# PROBLEM TO SOLVE
Reproduce verbatim the stretch of the items from the start of the items through the line containing "This screenshot has height=1676, width=856.".

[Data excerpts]
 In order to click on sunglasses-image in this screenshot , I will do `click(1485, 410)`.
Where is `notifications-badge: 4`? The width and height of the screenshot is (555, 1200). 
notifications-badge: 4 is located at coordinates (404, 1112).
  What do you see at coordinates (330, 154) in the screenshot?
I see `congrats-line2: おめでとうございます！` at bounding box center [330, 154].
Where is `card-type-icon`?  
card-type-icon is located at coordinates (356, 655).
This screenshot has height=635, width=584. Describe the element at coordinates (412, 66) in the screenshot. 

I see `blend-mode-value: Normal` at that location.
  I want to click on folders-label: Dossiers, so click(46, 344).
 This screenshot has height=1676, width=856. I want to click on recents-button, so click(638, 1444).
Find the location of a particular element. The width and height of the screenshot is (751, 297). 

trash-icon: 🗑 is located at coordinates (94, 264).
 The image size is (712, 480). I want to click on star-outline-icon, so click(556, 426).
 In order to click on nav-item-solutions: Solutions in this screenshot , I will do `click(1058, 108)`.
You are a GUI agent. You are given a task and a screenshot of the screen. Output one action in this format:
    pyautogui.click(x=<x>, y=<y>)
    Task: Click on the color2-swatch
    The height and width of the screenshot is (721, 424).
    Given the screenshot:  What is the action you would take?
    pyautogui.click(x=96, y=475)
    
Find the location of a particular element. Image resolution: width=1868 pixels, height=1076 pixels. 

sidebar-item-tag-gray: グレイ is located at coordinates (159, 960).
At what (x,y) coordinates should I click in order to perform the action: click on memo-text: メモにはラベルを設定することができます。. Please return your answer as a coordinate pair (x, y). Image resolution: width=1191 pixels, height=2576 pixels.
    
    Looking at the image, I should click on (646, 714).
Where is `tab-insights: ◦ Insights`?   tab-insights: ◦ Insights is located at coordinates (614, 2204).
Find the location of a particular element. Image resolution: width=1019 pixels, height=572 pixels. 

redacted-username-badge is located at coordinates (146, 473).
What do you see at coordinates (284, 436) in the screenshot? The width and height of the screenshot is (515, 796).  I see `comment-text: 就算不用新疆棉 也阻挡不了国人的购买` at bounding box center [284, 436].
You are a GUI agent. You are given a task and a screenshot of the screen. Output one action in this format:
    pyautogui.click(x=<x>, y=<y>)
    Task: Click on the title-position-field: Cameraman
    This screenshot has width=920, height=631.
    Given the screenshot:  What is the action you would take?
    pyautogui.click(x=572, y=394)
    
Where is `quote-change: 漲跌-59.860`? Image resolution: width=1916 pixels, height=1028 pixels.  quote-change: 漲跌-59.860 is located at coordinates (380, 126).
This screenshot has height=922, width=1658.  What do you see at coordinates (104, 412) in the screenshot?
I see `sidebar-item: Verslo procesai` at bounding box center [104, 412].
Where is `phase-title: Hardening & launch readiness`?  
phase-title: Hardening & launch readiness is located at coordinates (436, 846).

# SOLUTION TO THE EXERCISE
 In order to click on sunglasses-image in this screenshot , I will do `click(1485, 410)`.
Where is `notifications-badge: 4`? The width and height of the screenshot is (555, 1200). 
notifications-badge: 4 is located at coordinates (404, 1112).
  What do you see at coordinates (330, 154) in the screenshot?
I see `congrats-line2: おめでとうございます！` at bounding box center [330, 154].
Where is `card-type-icon`?  
card-type-icon is located at coordinates (356, 655).
This screenshot has height=635, width=584. Describe the element at coordinates (412, 66) in the screenshot. 

I see `blend-mode-value: Normal` at that location.
  I want to click on folders-label: Dossiers, so click(46, 344).
 This screenshot has height=1676, width=856. I want to click on recents-button, so click(638, 1444).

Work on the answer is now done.